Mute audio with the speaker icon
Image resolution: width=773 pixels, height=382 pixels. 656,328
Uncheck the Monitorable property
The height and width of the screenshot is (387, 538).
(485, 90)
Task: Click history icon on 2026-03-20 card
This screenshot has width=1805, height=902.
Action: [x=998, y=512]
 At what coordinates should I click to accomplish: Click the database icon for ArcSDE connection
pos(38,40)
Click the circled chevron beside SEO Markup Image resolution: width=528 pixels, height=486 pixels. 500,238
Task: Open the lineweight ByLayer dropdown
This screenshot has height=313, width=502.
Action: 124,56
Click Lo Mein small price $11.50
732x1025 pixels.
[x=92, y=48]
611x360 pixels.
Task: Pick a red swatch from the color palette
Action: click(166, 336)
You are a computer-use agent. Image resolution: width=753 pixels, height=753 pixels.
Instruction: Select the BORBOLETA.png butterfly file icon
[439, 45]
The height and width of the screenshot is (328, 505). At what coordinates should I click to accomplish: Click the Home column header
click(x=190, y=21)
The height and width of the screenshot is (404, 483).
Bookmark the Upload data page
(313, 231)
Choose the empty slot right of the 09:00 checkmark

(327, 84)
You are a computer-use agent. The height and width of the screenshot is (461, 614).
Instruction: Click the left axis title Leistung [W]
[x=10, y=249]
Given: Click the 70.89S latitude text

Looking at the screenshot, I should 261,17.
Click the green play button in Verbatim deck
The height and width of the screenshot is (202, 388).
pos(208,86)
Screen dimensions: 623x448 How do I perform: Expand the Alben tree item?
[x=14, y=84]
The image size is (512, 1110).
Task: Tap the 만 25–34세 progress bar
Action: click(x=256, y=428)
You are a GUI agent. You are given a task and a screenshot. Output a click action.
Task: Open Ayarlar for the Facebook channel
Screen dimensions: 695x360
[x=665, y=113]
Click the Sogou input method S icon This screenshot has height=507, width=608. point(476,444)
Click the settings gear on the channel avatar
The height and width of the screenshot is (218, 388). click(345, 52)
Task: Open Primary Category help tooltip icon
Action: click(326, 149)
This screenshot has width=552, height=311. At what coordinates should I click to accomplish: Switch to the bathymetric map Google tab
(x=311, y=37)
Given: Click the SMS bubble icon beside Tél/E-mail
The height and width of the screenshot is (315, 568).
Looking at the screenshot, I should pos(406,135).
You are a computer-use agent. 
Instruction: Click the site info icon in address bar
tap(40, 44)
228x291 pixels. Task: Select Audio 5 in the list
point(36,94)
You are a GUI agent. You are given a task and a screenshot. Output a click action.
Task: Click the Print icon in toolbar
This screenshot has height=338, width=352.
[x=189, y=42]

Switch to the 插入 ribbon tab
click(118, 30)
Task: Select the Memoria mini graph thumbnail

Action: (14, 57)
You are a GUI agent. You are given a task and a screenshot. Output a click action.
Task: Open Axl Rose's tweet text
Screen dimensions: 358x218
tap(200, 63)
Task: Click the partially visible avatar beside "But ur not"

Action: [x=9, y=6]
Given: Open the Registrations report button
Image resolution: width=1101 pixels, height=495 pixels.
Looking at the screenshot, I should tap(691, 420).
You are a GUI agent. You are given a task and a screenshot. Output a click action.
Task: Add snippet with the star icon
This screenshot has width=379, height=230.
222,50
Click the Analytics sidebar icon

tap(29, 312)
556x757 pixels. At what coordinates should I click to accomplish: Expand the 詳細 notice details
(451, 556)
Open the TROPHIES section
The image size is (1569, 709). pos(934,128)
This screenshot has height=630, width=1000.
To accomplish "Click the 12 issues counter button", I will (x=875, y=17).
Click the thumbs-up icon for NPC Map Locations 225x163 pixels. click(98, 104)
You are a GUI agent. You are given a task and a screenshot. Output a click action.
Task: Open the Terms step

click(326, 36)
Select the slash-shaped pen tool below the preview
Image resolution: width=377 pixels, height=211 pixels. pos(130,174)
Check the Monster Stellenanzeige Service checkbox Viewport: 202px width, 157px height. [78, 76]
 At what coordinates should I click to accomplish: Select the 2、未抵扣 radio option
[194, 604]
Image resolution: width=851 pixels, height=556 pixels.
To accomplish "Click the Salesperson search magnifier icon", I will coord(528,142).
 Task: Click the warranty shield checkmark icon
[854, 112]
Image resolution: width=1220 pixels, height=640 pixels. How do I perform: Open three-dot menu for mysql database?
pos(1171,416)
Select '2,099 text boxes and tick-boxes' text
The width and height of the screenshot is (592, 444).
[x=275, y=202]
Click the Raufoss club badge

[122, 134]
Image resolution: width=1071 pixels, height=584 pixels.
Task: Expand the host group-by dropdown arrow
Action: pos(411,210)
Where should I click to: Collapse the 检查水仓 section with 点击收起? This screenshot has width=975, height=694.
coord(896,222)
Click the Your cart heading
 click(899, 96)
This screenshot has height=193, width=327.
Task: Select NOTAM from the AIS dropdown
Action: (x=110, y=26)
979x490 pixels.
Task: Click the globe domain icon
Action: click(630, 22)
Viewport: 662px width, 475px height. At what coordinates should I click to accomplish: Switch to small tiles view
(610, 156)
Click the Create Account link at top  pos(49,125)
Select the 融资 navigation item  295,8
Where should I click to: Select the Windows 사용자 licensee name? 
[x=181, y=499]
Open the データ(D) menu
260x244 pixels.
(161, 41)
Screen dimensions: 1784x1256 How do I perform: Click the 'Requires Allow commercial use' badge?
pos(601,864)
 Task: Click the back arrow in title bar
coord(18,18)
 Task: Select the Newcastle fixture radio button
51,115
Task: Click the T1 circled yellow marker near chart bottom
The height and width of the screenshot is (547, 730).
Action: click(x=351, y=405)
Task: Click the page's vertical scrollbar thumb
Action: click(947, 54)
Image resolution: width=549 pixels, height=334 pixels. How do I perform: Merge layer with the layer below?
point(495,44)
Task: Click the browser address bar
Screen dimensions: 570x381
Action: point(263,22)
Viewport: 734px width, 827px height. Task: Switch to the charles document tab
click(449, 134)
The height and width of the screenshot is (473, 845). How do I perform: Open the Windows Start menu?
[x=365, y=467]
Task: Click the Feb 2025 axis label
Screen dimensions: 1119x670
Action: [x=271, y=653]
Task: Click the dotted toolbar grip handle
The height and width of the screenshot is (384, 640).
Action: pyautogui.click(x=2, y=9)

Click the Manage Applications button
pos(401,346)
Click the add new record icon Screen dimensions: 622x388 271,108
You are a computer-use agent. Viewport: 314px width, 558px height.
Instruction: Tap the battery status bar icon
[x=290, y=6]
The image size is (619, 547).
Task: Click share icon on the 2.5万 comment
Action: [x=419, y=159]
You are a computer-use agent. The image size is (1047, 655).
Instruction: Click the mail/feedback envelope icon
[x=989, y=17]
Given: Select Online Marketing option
+---+
YOUR INSTRUCTIONS =
In the listing above, find the line containing "Task: Open Ayarlar for the Facebook channel" and the line containing "Task: Add snippet with the star icon", then quote both, plus every line between them, exactly as written.

PROBLEM SOLUTION =
Task: Open Ayarlar for the Facebook channel
Screen dimensions: 695x360
[x=665, y=113]
Click the Sogou input method S icon This screenshot has height=507, width=608. point(476,444)
Click the settings gear on the channel avatar
The height and width of the screenshot is (218, 388). click(345, 52)
Task: Open Primary Category help tooltip icon
Action: click(326, 149)
This screenshot has width=552, height=311. At what coordinates should I click to accomplish: Switch to the bathymetric map Google tab
(x=311, y=37)
Given: Click the SMS bubble icon beside Tél/E-mail
The height and width of the screenshot is (315, 568).
Looking at the screenshot, I should pos(406,135).
You are a computer-use agent. 
Instruction: Click the site info icon in address bar
tap(40, 44)
228x291 pixels. Task: Select Audio 5 in the list
point(36,94)
You are a GUI agent. You are given a task and a screenshot. Output a click action.
Task: Click the Print icon in toolbar
This screenshot has height=338, width=352.
[x=189, y=42]

Switch to the 插入 ribbon tab
click(118, 30)
Task: Select the Memoria mini graph thumbnail

Action: (14, 57)
You are a GUI agent. You are given a task and a screenshot. Output a click action.
Task: Open Axl Rose's tweet text
Screen dimensions: 358x218
tap(200, 63)
Task: Click the partially visible avatar beside "But ur not"

Action: [x=9, y=6]
Given: Open the Registrations report button
Image resolution: width=1101 pixels, height=495 pixels.
Looking at the screenshot, I should tap(691, 420).
You are a GUI agent. You are given a task and a screenshot. Output a click action.
Task: Add snippet with the star icon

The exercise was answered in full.